In an incredible experiment, researchers were able to simulate the molecular behavior of 3D printing resins.
Specifically, the researchers at Lawrence Livermore National Laboratory (LLNL) were able to examine the molecular bonding of several acrylate resins.
Acrylates are typically used in commonly available photopolymer resins. These have the unique property of solidifying when exposed to specific frequencies of light energy. In a resin 3D printer, this is done with lasers, LEDs or projectors.
In their paper, ”On the Network Topology of Crosslinked Acrylate Photopolymers: A Molecular Dynamics Case Study”, the researchers say:
“By employing the same force field and reactive scheme and studying three representative multifunctional acrylate monomers we isolate the importance of the nonreactive moieties within these model monomers. Analyses of reactive trajectories benchmark the estimated gel points, cyclomatic character, and spatially-resolved crosslinking tendencies of the acrylates as a function of conversion. These insights into the similarities and differences of the polymerization and resulting networks suggest molecular mechanics as a useful tool in the rational design of photopolymerization resins.”
They’re using advanced particle dynamic simulation methods to observe how a given chemical formula will react. Their simulation involved a virtual cube of monomers of either 512 or 2000 “molecules”. This complex process involved simulating local ordering, structure and dynamics of each monomer as it polymerized.
At top you can see an image of the simulated polymerization that took place.

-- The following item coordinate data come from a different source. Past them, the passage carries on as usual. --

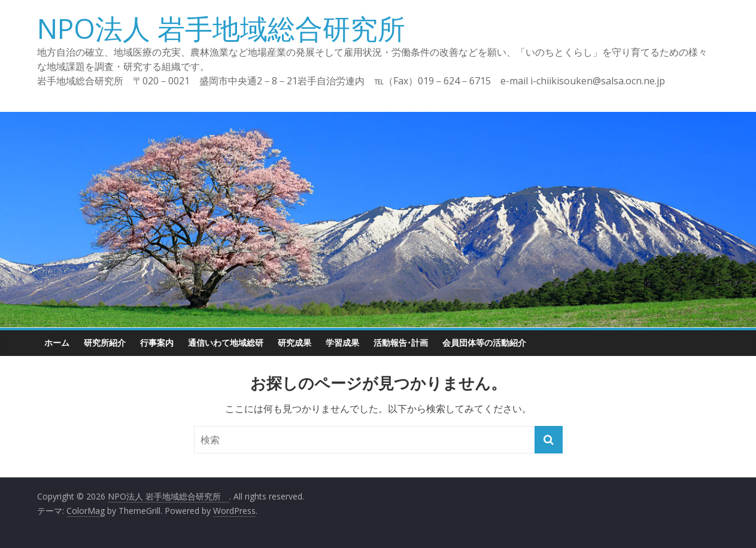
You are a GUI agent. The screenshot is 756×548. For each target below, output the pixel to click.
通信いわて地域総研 (226, 342)
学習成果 (342, 342)
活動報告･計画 (400, 342)
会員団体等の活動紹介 (484, 342)
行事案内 (157, 342)
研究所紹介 (105, 342)
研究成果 (294, 342)
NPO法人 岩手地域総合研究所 (235, 28)
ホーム (57, 342)
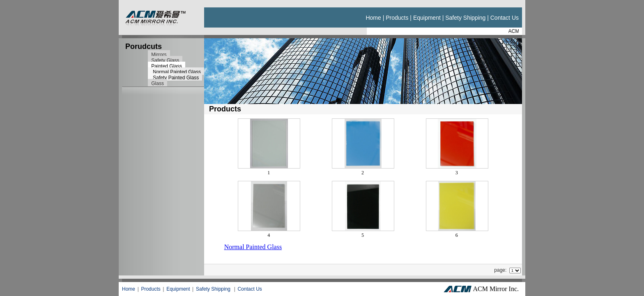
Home (373, 18)
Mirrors (159, 55)
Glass (157, 83)
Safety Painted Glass (176, 78)
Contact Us (249, 289)
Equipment (427, 18)
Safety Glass (165, 60)
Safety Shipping (465, 18)
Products (397, 18)
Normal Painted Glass (177, 72)
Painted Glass (166, 66)
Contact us (504, 18)
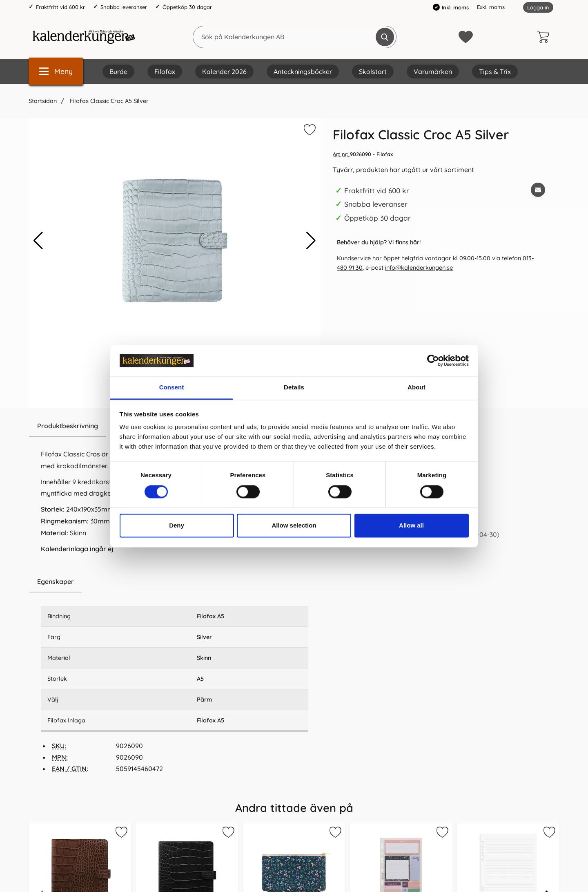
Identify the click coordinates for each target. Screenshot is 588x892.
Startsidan (42, 101)
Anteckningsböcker (303, 72)
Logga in (538, 7)
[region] (174, 582)
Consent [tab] (172, 387)
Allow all (411, 525)
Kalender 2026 (224, 72)
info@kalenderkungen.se (419, 268)
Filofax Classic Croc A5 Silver (108, 101)
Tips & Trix (495, 72)
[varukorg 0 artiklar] (545, 37)
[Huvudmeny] (56, 71)
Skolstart (373, 72)
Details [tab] (294, 387)
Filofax (165, 72)
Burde (118, 72)
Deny (176, 525)
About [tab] (416, 387)
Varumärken (433, 72)
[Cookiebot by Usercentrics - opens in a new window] (433, 360)
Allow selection (294, 525)
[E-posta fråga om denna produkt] (538, 190)
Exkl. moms (491, 7)
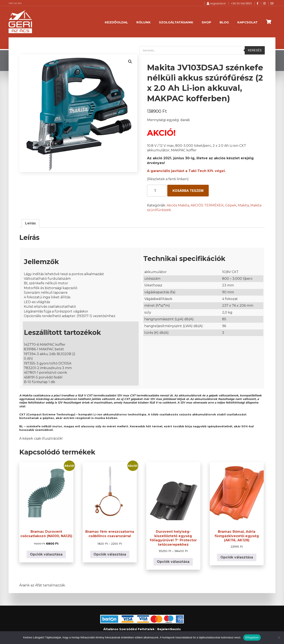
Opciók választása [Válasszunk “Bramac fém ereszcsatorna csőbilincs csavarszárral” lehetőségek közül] (110, 554)
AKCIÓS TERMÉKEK (207, 205)
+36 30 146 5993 (241, 3)
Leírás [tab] (30, 223)
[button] (130, 62)
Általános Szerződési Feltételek (129, 629)
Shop (206, 22)
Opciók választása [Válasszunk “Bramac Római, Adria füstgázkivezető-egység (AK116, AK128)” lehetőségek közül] (237, 557)
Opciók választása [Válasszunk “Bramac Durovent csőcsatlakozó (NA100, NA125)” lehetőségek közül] (46, 554)
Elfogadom (252, 637)
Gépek (231, 205)
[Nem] (279, 638)
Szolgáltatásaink (176, 22)
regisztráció (216, 3)
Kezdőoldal (116, 22)
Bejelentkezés (169, 629)
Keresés (255, 50)
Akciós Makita (178, 205)
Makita (243, 205)
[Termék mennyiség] (157, 190)
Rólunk (143, 22)
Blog (224, 22)
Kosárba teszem (188, 190)
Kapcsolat (247, 22)
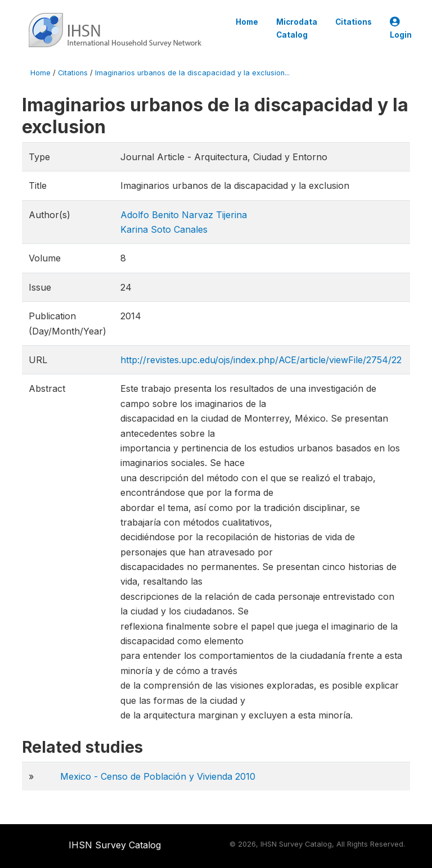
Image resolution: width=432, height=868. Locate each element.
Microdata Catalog (296, 28)
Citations (353, 22)
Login (400, 28)
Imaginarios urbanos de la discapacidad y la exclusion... (192, 73)
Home (247, 22)
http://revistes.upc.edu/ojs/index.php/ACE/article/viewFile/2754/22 (261, 360)
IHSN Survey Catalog (115, 845)
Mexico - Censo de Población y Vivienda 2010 (158, 776)
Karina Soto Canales (164, 229)
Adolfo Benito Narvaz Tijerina (183, 215)
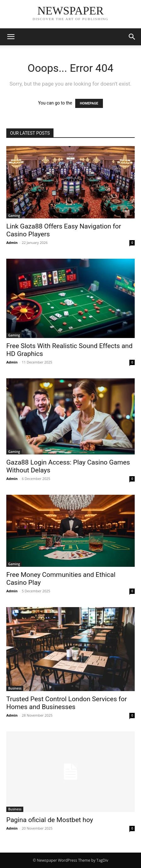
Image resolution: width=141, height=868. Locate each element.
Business (15, 688)
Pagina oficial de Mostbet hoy (50, 820)
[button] (11, 37)
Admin (12, 243)
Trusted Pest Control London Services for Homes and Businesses (66, 703)
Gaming (14, 215)
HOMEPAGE (89, 103)
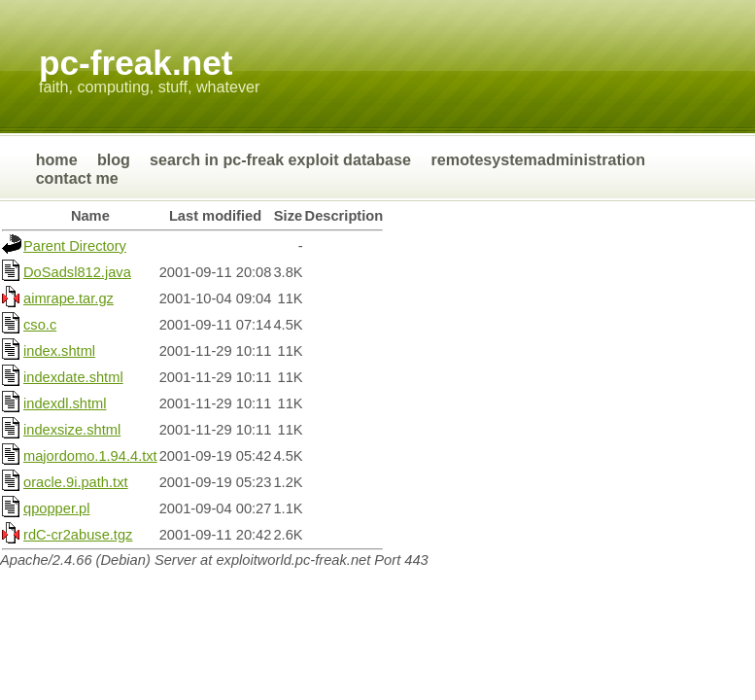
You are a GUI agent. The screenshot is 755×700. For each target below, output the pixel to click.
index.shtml (59, 351)
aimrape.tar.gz (68, 298)
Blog (114, 159)
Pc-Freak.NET (135, 62)
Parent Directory (75, 246)
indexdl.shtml (65, 403)
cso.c (40, 325)
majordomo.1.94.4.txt (90, 456)
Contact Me (77, 178)
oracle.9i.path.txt (76, 482)
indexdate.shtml (73, 377)
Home (56, 159)
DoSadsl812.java (77, 272)
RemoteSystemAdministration (538, 159)
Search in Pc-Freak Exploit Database (282, 159)
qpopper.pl (56, 508)
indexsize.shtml (72, 430)
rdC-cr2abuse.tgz (78, 535)
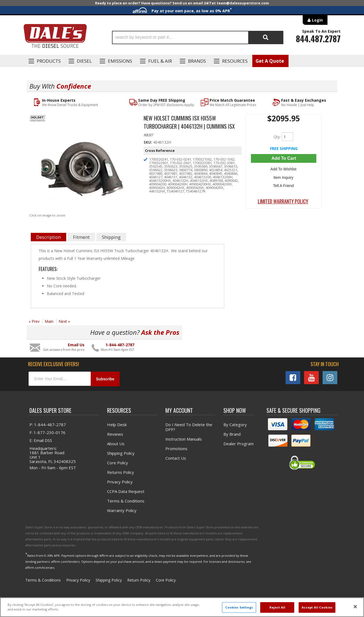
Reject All (277, 607)
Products (49, 61)
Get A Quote (270, 61)
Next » (64, 321)
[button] (198, 37)
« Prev (34, 321)
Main (49, 321)
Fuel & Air (160, 61)
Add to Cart (284, 158)
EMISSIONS (120, 61)
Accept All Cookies (317, 607)
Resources (235, 61)
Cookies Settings (239, 607)
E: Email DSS (41, 440)
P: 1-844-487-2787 (48, 425)
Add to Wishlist (284, 169)
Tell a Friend (284, 185)
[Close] (355, 607)
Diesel (84, 61)
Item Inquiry (284, 177)
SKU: (148, 142)
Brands (197, 61)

In the time sequence, the blue liquid resin gradually polymerizes into red material.
I believe this be a significant breakthrough for the 3D printing industry, as it opens the door for the development of incredibly more powerful resin materials.
Essentially they’ve developed a way to computationally design and test potential resin materials. This could be vastly more efficient than physical experimentation.
Imagine a future system in which you provide some input parameters of the desired resin and then you let the machine churn through endless possibilities to eventually identify a chemical formula that meets those requirements.
If this type of system were to become available there might be a tidal wave of customized resins with all manner of unusual properties suddenly available.
That could greatly assist the development of new 3D printing processes that are based on resin materials. One that specifically comes to mind is volumetric 3D printing, a new approach in which a cylindrical vat of clear resin is transformed into the desired object all at once. This startling technology is not yet available, but several parties are deep at work on it.
It’s quite likely their approaches could be helped or even enabled by a simulated resin formula that optimizes for their requirements.
We may see not only new resins, but new 3D printing processes emerge as a result of this research.